The study attempts to analyze the relationship between customer satisfaction and progressive phases of loyalty in mid-market hotel precinct. It succinctly intended to gauge the direct effects of brand image and switching cost on progressive phases of loyalty and moderating effects of brand image and switching cost on the satisfaction-loyalty dyadic. The outcome of the study revealed that customer satisfaction has a strong positive impact on cognitive loyalty, but unexpectedly not on affective, conative, and action loyalty in the hotel sectors of midmarket. Further, brand image has a direct and significant effect on progressive levels of loyalty. It moderates the link between customer satisfaction and affective loyalty; and customer satisfaction and action loyalty. The direct effect of switching cost on cognitive and affective loyalty is insignificant, but on conative and action loyalty is positive and significant.
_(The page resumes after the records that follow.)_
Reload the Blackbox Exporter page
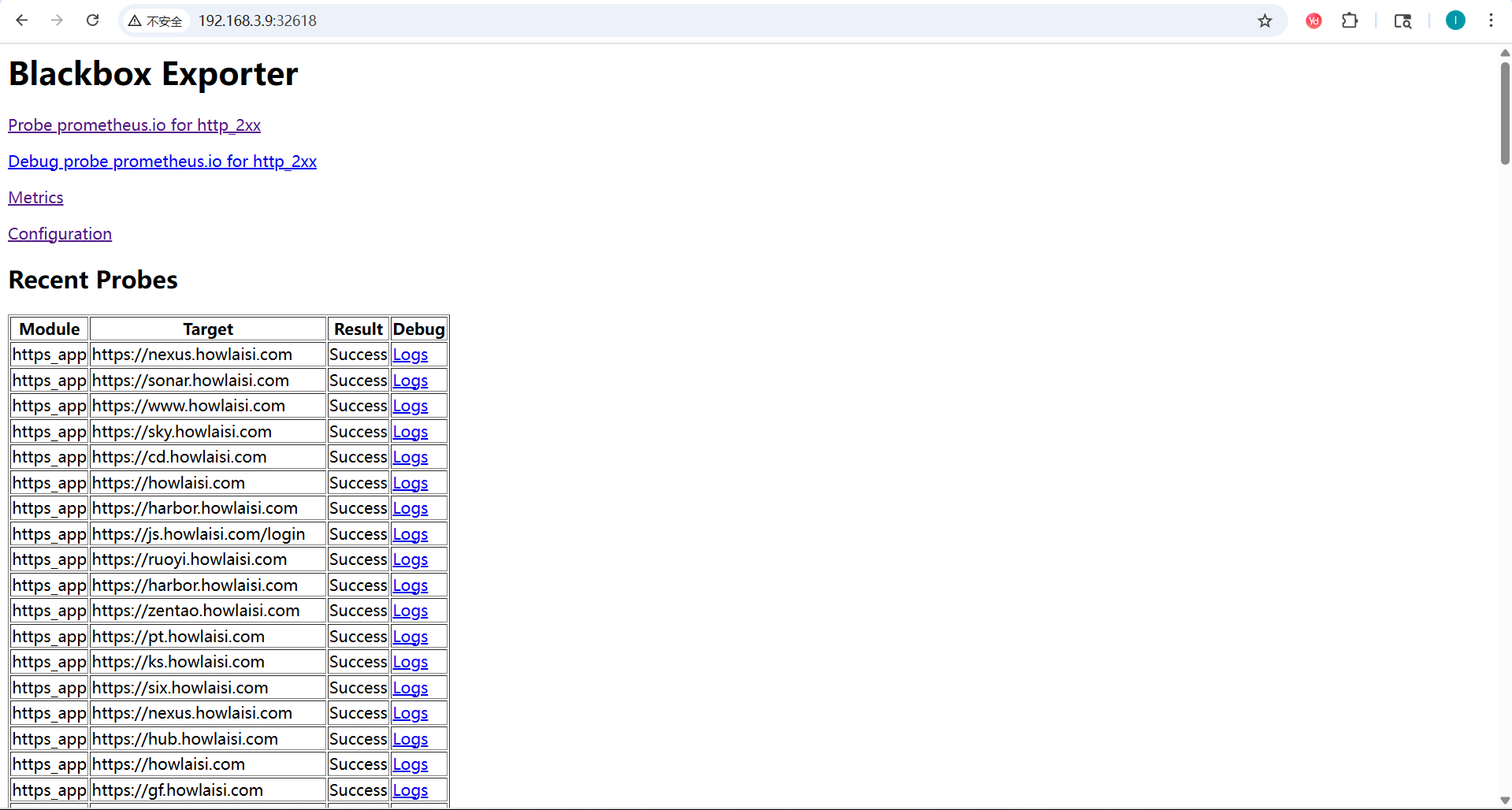(92, 20)
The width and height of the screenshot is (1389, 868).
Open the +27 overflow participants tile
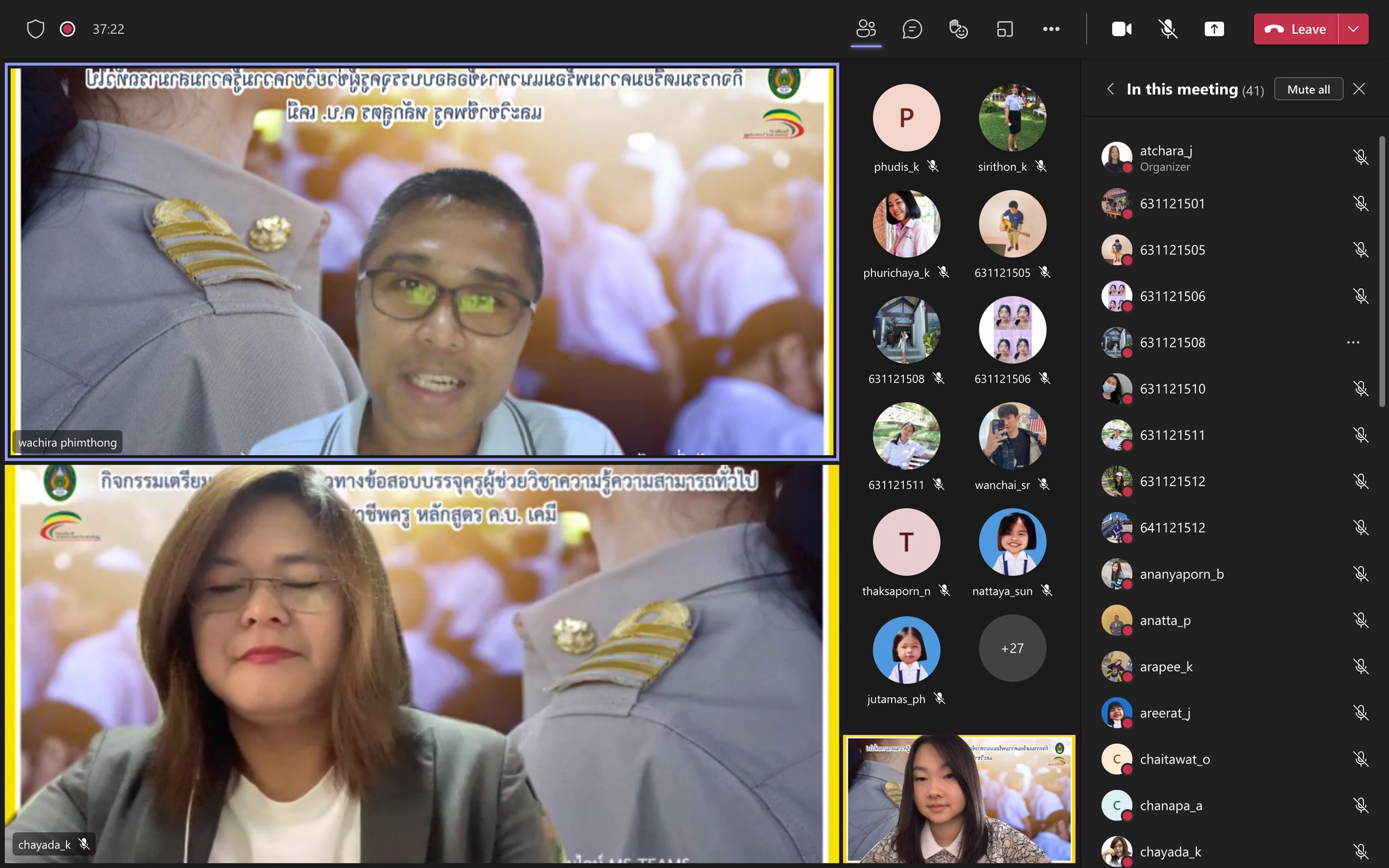(1012, 648)
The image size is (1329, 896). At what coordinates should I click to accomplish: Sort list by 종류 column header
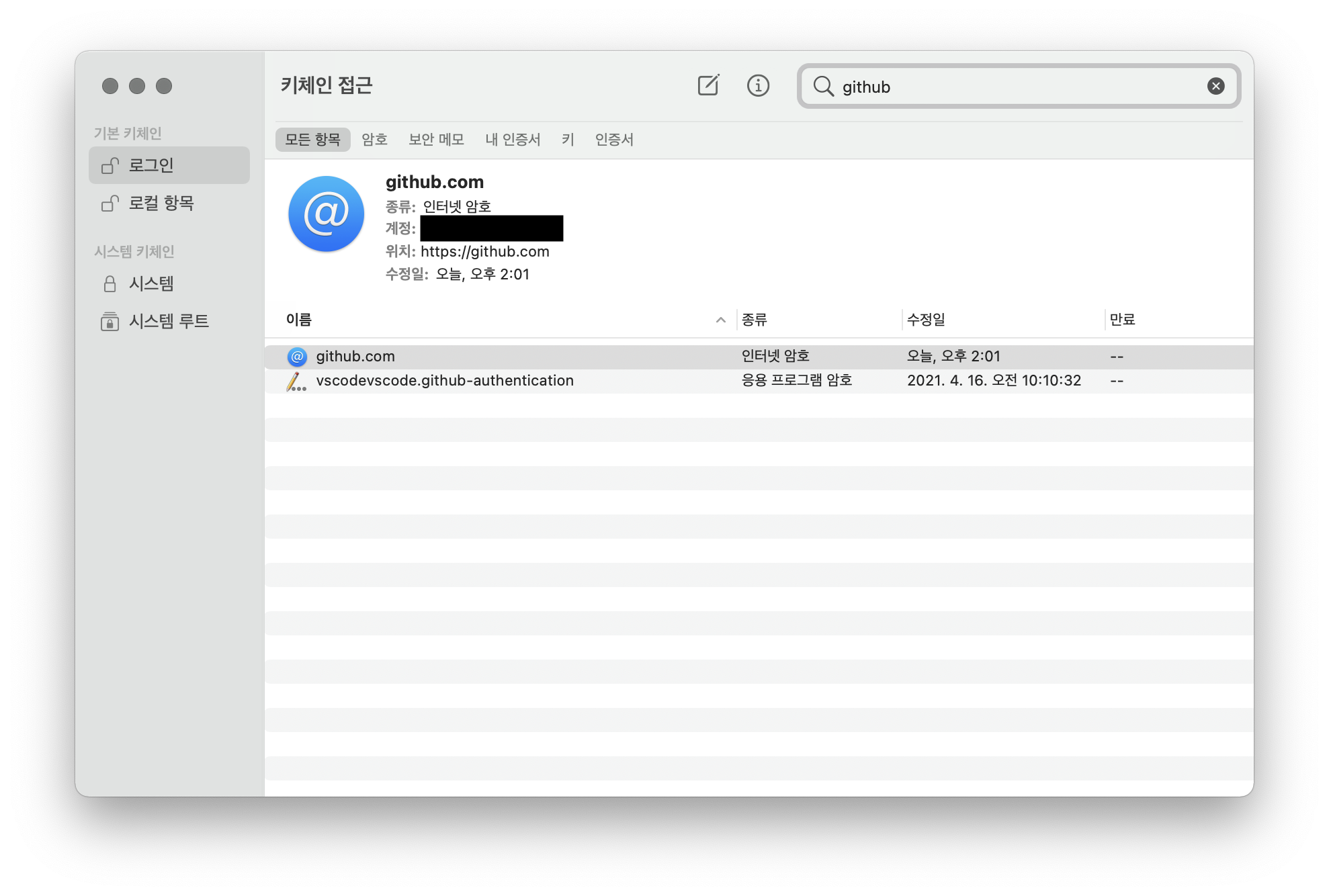click(x=754, y=320)

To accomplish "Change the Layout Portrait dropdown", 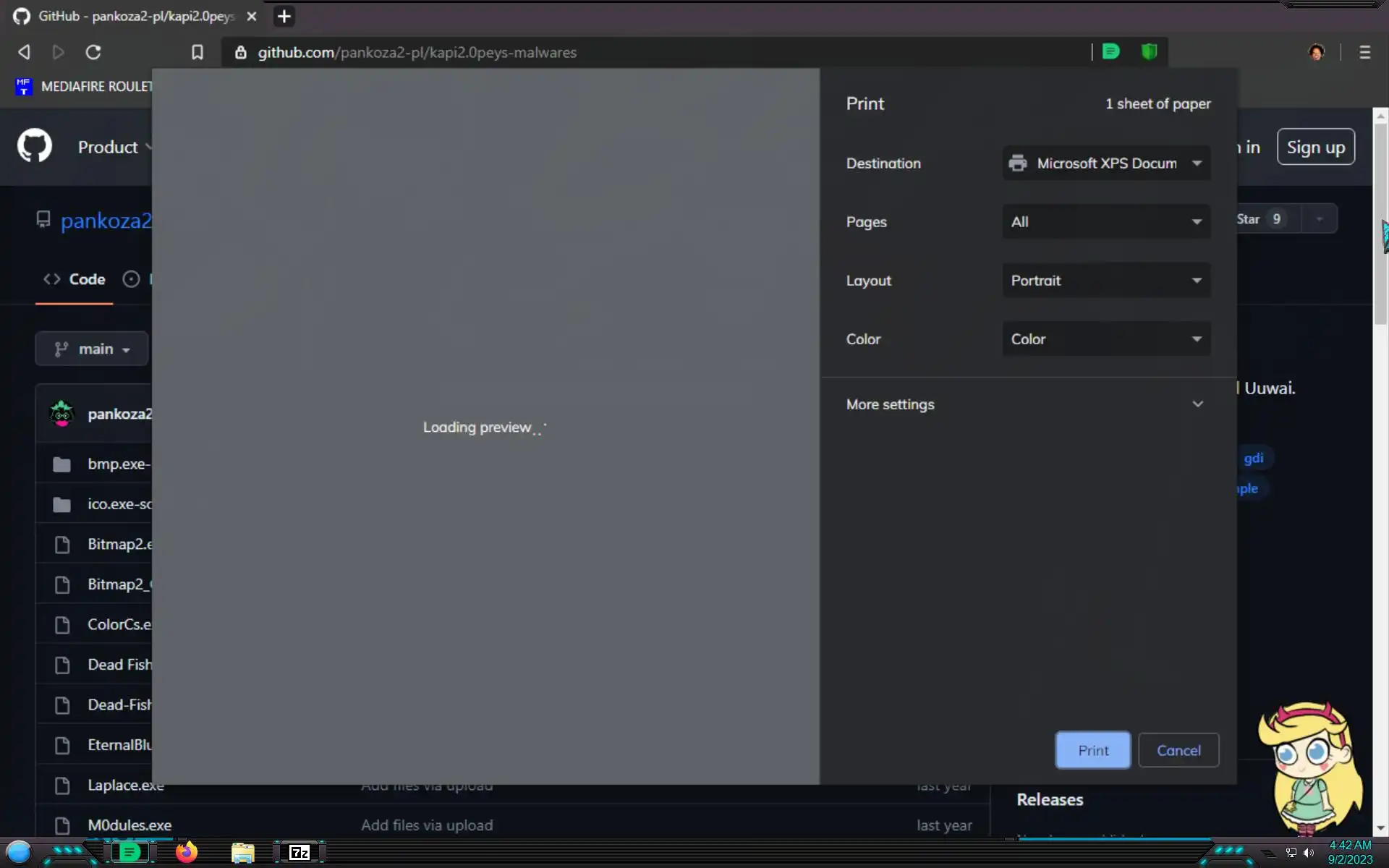I will (1105, 281).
Further investigation of the moderating effects of switching cost shows that it strengthens the negative relationship between customer satisfaction and conative loyalty; customer satisfaction and action loyalty. But it dampens the negative relationship between customer satisfaction and affective loyalty. The results would provide necessary inputs and managerial insights to develop marketing strategies through careful introspection of their present positions in the loyalty-satisfaction matrix. This research is premised on questioning the status quo regarding the customer satisfaction-loyalty link and factually argued that customer satisfaction is necessary, but is not a sufficient condition to forge loyalty. Meagre studies have attempted to integrate switching cost and brand image with customer satisfaction and loyalty relationship. This research gap is further evident due to sporadic research on moderating effects of switching cost and brand image directly and in interactions with satisfaction on progressive levels of loyalty. This study provides new insights and enlightens some phenomenon explaining customer satisfaction-loyalty dyadic interactions in emerging mid-market hotel segment.